Vraag de BTW van debiteuren uit begin 2017 en eerder terug in de eerstvolgende aangifte omzetbelasting. Anders loopt u het risico dat de fiscus deze teruggave in de toekomst weigert!
Wijziging per 2017
Op het moment dat een debiteur oninbaar wordt, kan de gefactureerde BTW worden teruggevraagd. Het terugvragen van de omzetbelasting is daarmee afhankelijk van het moment dat duidelijk wordt dat de factuur niet meer betaald wordt. Dat is soms lastig vast te stellen. Sinds 2017 is in de wetgeving daarom gewijzigd. In ieder geval is er sprake van oninbaarheid - en daarmee de mogelijkheid tot het terugvragen van omzetbelasting - op het moment dat de betaaltermijn van de factuur met 1 jaar verstreken is.

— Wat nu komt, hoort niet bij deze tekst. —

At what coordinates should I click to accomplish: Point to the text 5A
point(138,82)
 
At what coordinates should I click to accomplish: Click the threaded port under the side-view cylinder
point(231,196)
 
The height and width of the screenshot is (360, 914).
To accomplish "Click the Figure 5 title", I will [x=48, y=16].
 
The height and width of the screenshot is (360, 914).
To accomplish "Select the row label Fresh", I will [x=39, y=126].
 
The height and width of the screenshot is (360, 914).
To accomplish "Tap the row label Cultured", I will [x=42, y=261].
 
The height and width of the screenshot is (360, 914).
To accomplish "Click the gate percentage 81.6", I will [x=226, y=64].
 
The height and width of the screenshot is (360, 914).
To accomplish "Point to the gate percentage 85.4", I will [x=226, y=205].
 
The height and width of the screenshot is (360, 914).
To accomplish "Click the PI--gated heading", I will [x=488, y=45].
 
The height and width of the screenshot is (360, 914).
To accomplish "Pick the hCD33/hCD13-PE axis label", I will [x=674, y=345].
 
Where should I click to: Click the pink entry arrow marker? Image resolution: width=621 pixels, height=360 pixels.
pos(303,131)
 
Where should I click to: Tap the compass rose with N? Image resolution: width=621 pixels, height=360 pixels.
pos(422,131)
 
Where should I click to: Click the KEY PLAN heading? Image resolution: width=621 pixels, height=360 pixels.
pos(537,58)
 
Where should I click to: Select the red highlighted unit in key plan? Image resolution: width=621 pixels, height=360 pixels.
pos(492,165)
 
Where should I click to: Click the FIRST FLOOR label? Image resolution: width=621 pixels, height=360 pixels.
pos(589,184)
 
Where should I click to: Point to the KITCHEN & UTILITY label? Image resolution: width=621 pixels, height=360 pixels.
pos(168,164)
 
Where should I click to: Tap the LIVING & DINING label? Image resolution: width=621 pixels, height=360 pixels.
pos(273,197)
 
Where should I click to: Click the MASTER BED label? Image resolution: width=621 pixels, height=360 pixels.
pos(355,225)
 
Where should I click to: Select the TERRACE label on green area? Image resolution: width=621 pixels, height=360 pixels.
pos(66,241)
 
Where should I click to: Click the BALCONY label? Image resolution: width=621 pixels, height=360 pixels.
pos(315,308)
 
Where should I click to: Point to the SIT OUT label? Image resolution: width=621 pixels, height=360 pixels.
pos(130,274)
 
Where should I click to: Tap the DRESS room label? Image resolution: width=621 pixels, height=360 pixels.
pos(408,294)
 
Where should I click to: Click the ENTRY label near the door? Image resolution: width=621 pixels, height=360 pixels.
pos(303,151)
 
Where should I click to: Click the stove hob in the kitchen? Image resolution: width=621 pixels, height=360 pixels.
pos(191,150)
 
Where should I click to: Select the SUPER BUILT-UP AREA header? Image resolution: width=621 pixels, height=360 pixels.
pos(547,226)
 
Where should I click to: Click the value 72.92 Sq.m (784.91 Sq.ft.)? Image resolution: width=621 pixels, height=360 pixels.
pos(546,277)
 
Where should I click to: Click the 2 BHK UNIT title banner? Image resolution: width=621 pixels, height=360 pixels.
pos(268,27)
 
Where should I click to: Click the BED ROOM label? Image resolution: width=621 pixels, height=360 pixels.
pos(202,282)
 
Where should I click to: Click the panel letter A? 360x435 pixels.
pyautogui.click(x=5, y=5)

Voor facturen uit de periode vóór 2017 is er aanvullend overgangsrecht, waarbij de oninbaarheid per 1 januari 2018 ontstaat.
Gevolg
Dat betekent dat u voor deze debiteuren de btw moet terugvragen in de eerste aangifte omzetbelasting over 2018. Ook facturen uit 2017, waarvan de betaaltermijn begin 2017 afliep moeten hierin meegenomen worden. Dat kan de maandaangifte januari 2018 of de kwartaalaangifte januari-maart 2018 zijn.
Neemt u dit niet mee? De teruggave mag door de fiscus geweigerd worden als u dit een later moment pas doet!